Zobacz: "Afera podsłuchowa" nabiera rozpędu. Olejnik zmiażdżyła Tuska na konferencji

Dziś rano opublikowano kolejne fragmenty nagrań, tym razem jest to zapis rozmowy Pawła Grasia i Jacka Krawca, szefa PKN Orlen. Pada w nich nazwisko właśnie Owsiaka i to w kontekście, który nie spodobał się już wielu komentatorom.

Ta, bo 4 czerwca to obsadza rozumiem Bronek, te wszystkie obchody, jakiś tam koncert Rolling Stonesów chce według najnowszych moich informacji. Tylko kasy szukają oczywiście. To Owsiak organizuje, chce ściągnąć kasę od spółek (...), 30 baniek, nie? - słyszymy na taśmach.

Na reakcję Owsiaka nie trzeba było długo czekać. Na oficjalnej stronie internetowej WOŚP pojawiło się już stosowne oświadczenie.

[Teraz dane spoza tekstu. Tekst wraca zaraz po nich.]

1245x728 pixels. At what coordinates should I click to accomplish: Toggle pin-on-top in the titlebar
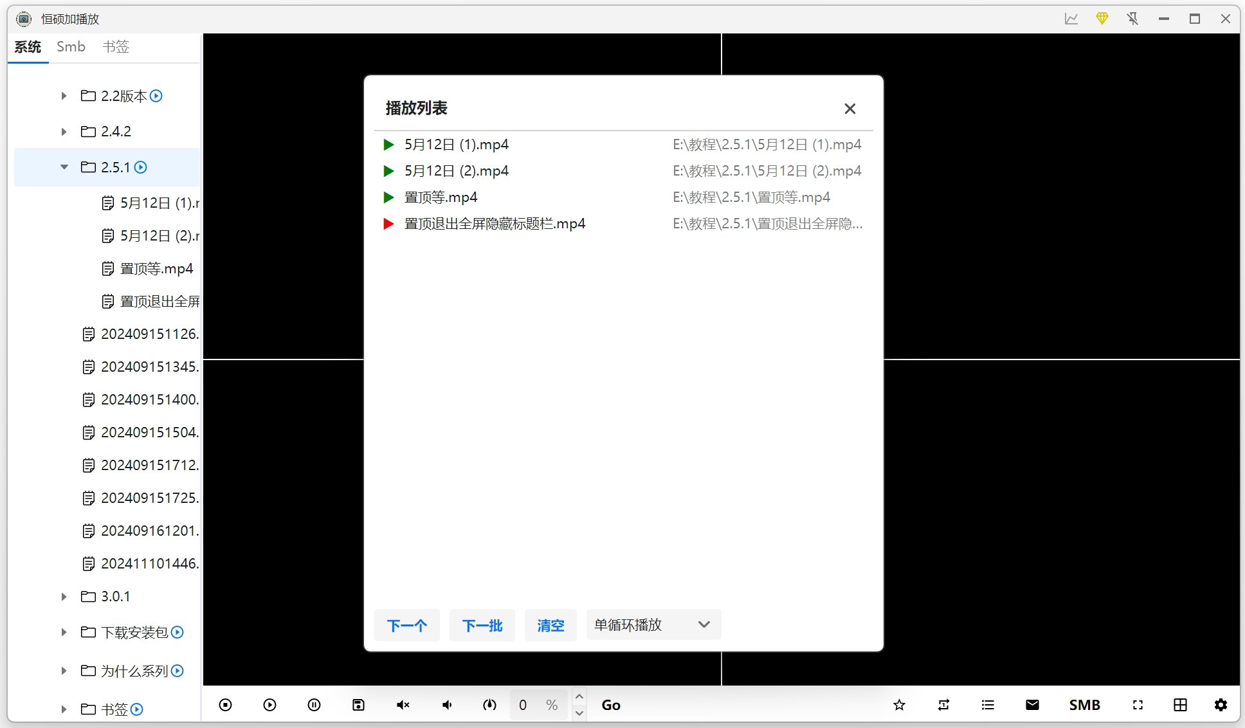(1133, 19)
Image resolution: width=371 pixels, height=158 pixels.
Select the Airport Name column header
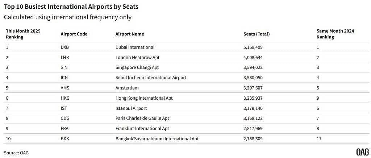130,34
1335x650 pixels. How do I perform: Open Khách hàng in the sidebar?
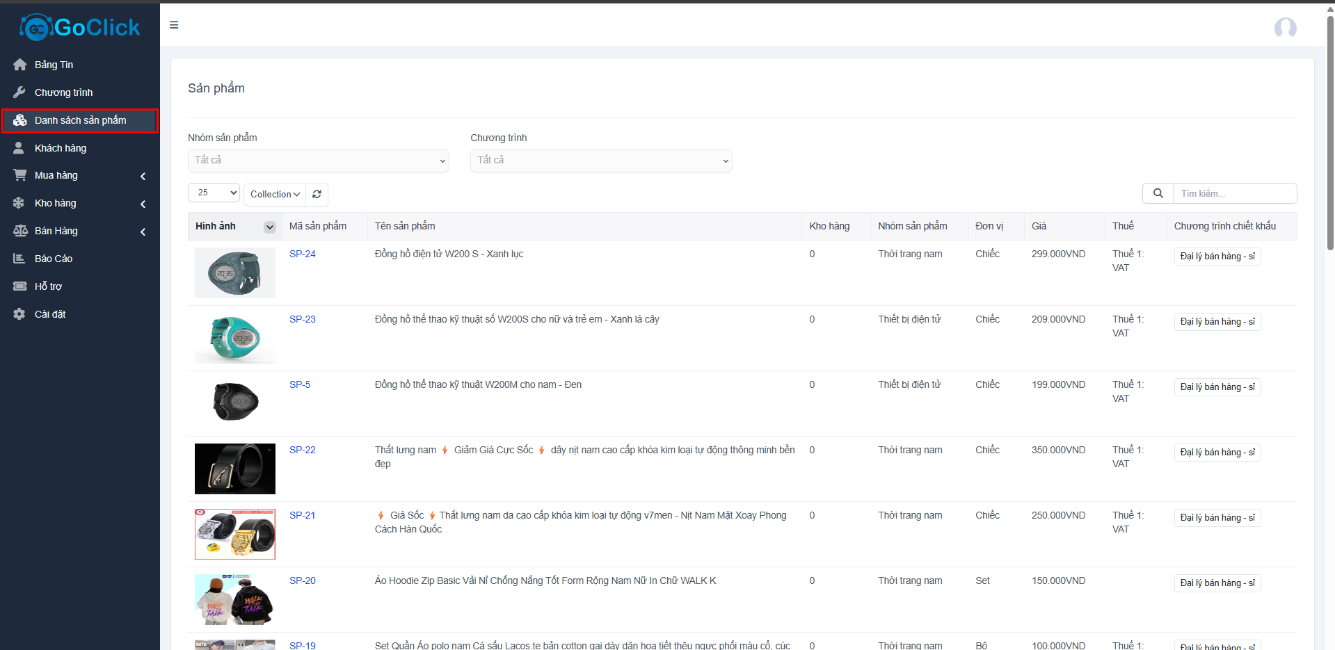61,148

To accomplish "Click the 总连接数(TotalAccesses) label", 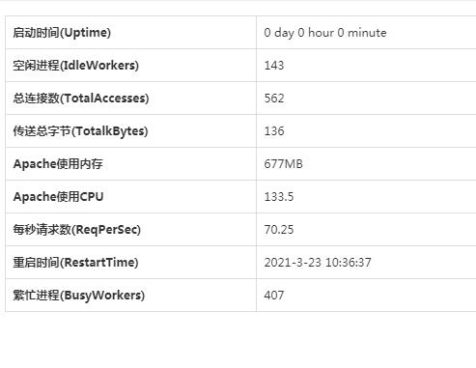I will pyautogui.click(x=81, y=99).
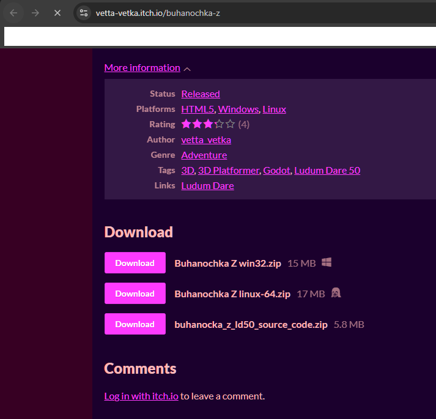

Wiele miesięcy temu planująca oficjalny program obchodów Kancelaria Prezydenta RP zwróciła się m.in. do mnie, abym zaproponował pomysł na uświetnienie tej ważnej rocznicy. Od samego początku z projektem związany byłem osobiście. Jednym z pomysłów było zaproszenie na rocznicowy koncert wielkiej, światowej gwiazdy, takiej jak The Rolling Stones, Kings Of Leon, U2, czy Coldplay. Po wstępnym zaakceptowaniu takiej koncepcji złożone zostały zapytania ofertowe w kilku agencjach reprezentujących największych światowych muzyków. Z nadesłanych odpowiedzi zbudowany został wstępny budżet koncertu, który miał być dla uczestników spektaklem darmowym. Kancelaria Prezydenta zaproponowała, by sponsorów imprezy szukać wśród spółek Skarbu Państwa - tłumaczy.

W dalszej części oświadczenia wyjaśnia też, jak wyglądały kolejne podejmowane przez niego kroki i opisuje spotkanie zorganizowane przez Kancelarię Prezydenta.

W spotkaniu zorganizowanym przez Kancelarię Prezydenta uczestniczyli przedstawiciele PKN ORLEN, PZU, PKO BP, Tauron i KGHM, oraz oczywiście przedstawiciele gospodarza spotkania, a więc Kancelarii Prezydenta. Reprezentowali ją m.in. p. Jacek Michałowski, oraz p. Paweł Lisiewicz. Spotkanie miało bardzo oficjalny charakter. Po spotkaniu żadna z firm nie odpowiedziała na zaproponowany scenariusz obchodów. Kilka tygodni później wysłałem do wszystkich zainteresowanych stron oficjalny list, w którym zrezygnowałem ze współpracy przy organizacji tego przedsięwzięcia - czytamy na stronie WOŚP.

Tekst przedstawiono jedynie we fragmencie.